== AIM OF THE TASK ==
Please copy out every line in the entries that includes the word "accomplish".

== GIVEN DATA ==
>>>>

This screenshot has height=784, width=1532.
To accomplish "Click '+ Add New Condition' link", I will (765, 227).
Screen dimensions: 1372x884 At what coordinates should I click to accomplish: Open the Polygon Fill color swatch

<<<<
>>>>

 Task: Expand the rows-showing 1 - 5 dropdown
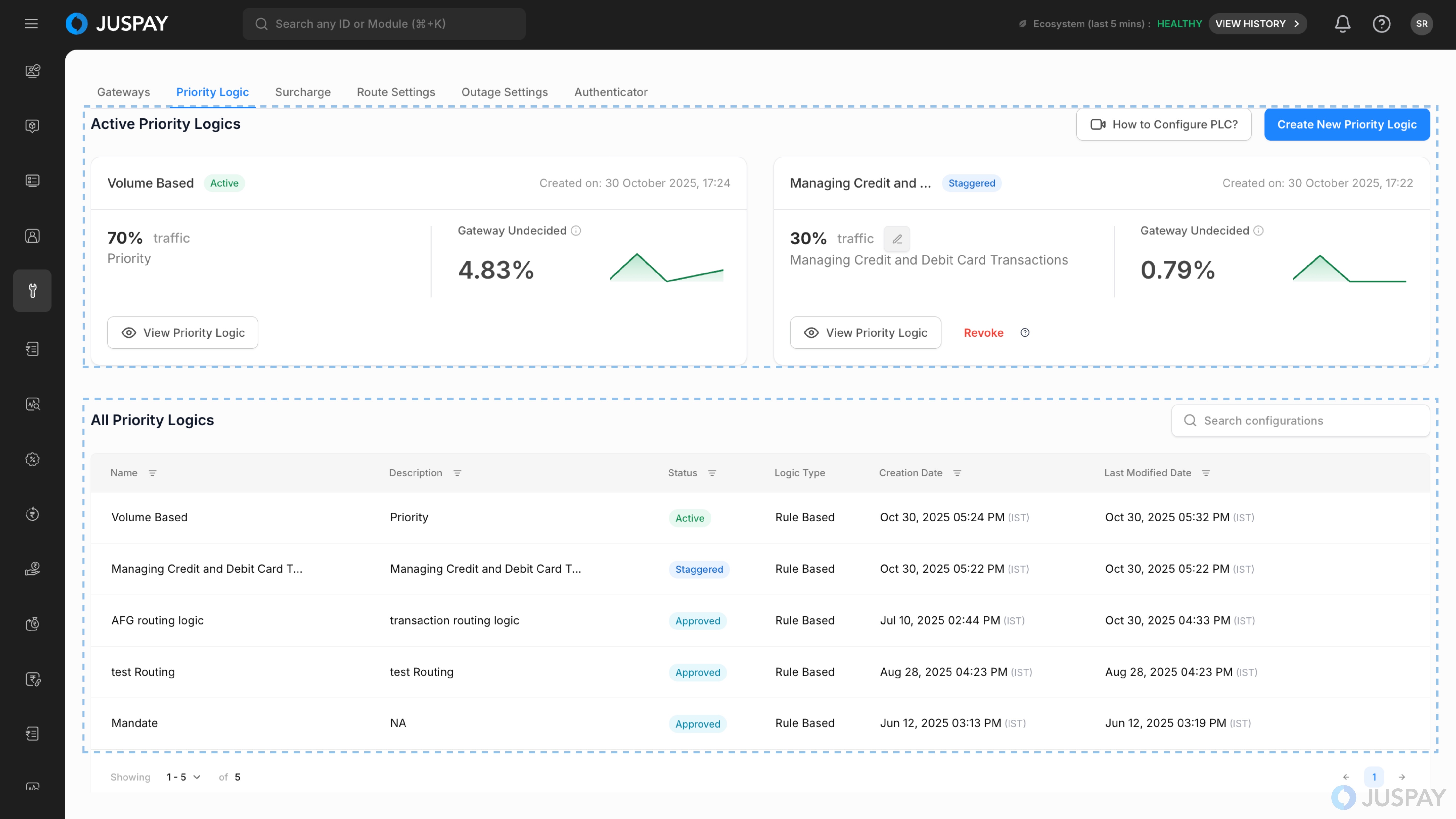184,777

<<<<
>>>>

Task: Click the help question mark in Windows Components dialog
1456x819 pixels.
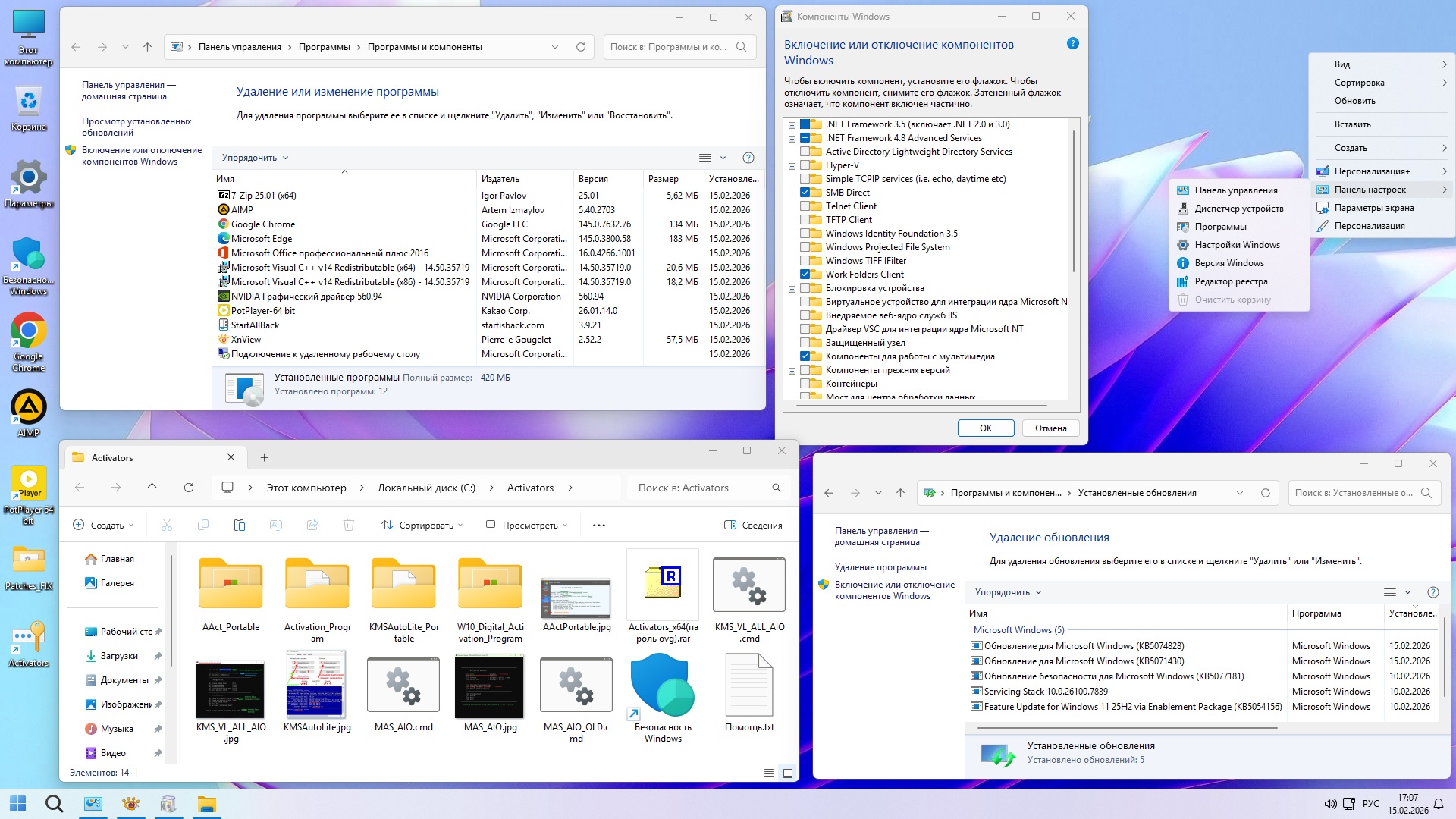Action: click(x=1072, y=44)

<<<<

== FINAL ANSWER ==
To accomplish "Click '+ Add New Condition' link", I will (765, 227).
Screen dimensions: 1372x884 At what coordinates should I click to accomplish: Open the Polygon Fill color swatch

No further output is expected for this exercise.